Семья с живым интересом приняла участие в нашем разговоре, в разговоре, в котором они не понимали ни одного слова, но они все равно внимательно следили за нашими интонациями и модуляциями голоса, угадывая смысл сказанного. Мы говорили о плене, войне, Германии, родине. Звуки родной речи заполнили маленькую комнатку. За стенами были горы, снег, лес. Ветер, завывая, бился в стекла окон, сотрясал дверь. Этот теплый уют, этот вольный разговор со старым Францем на языке родины — это было неслыханное счастье, это была награда, дар богов! Самые интересные места нашей беседы Франц переводил на румынский.
— Ах да, да, это был разбой! Настоящий разбой! — эхом отзывались хозяева, широко раскрыв глаза. Им было любопытно знать, о чем мы говорим, и они благодаря Францу могли, как равные, участвовать в разговоре.
К вечеру разговор принял оборот, ставший поводом к моему бесстыдному бахвальству. Рассказанная мной история сделала меня центром внимания, которым я совершенно бесцеремонно наслаждался. Франц спросил о моей профессии.
— Я медик, — ответил я.
Почему это пришло мне в голову, я до сих пор не знаю. Я добавил, в виде объяснения, что у меня больная жена и двое детей. Впрочем, об этом я уже рассказывал.

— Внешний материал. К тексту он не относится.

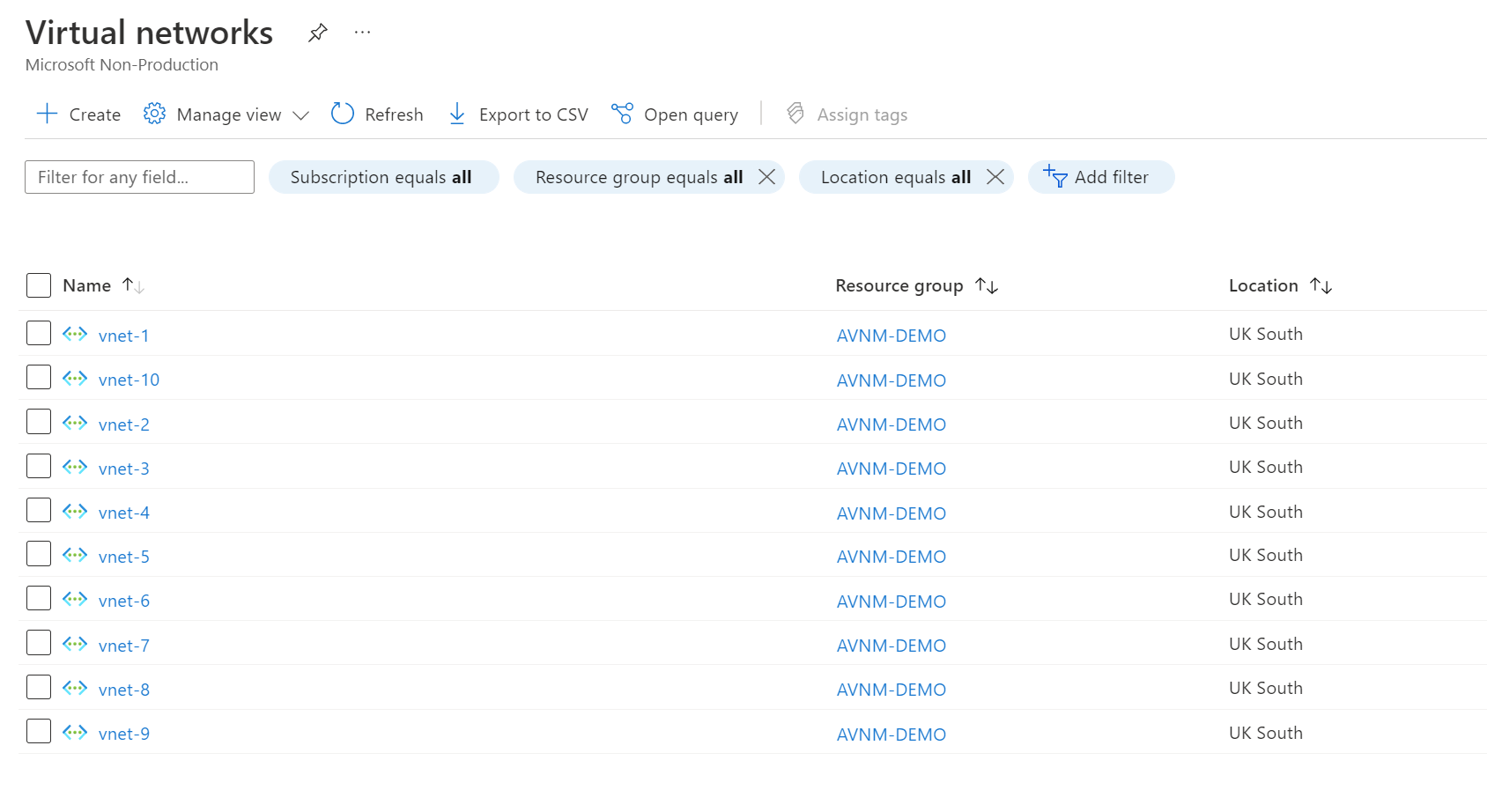Open the Subscription equals all filter
The width and height of the screenshot is (1487, 812).
tap(382, 177)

— Medizine?! — Лошадиные губы Франца сложились трубочкой. Он еще раз переспросил: — Медик? Ты учился на врача?
— Да, — ответил я и тотчас понял, что сказал нечто замечательное.
В комнате произошло какое-то неуловимое движение, все заволновались, начали о чем-то спрашивать. Франц перевел, и я явственно почувствовал в его голосе неподдельное почтение. Все онемели, они не просто удивились, они были ошарашены, потрясены и огорошены.
Действие моих слов превзошло все мои ожидания.
Здесь, перед ними, сидел доктор, ученый человек! Этот беглый немец, оказывается, доктор, медик! Значение этого факта не могли умалить дыры и пятна моего нищенского одеяния. Это проклятая война сделала уважаемого человека оборванцем. Нет, в этом что-то было! Это было прекрасно!
Я вдохновенно врал, но превосходно себя чувствовал. Мной восхищались. У меня не было никаких причин и желания их разубеждать, это было так приятно, так полезно, особенно в этой ситуации. Я перестал быть в их глазах бродягой и побирушкой, я стал почетным гостем! И я воспользовался их простодушием, воспользовался без стыда и совести! Я плутовал, как последний негодяй, как подлый мошенник! Но как мог я теперь разрушить это впечатление? Меня бы просто не поняли. Нет, я — доктор, я ученый человек, прочитавший массу толстых книг! Я — персона, внушающая почтение и уважение, и они должны благодарить судьбу за то, что им выпала честь помочь мне в беде. Я искренне проникся свалившимся на меня уважением и даже напустил на себя покровительственный вид. Меня принялись засыпать совершенно иными вопросами. Для каждого у меня находился вразумительный ответ, да и попробовал бы я его не найти! Они жаловались, что ближайший врач живет в сорока или пятидесяти километрах отсюда. Единственный человек, к которому можно обратиться, — это бабка-знахарка. Мнения о ее врачебных достоинствах разошлись. Мне тут же показали первого пациента. Это было первое испытание! Мне показали мокрую покрасневшую детскую попку, принадлежавшую младшей дочке.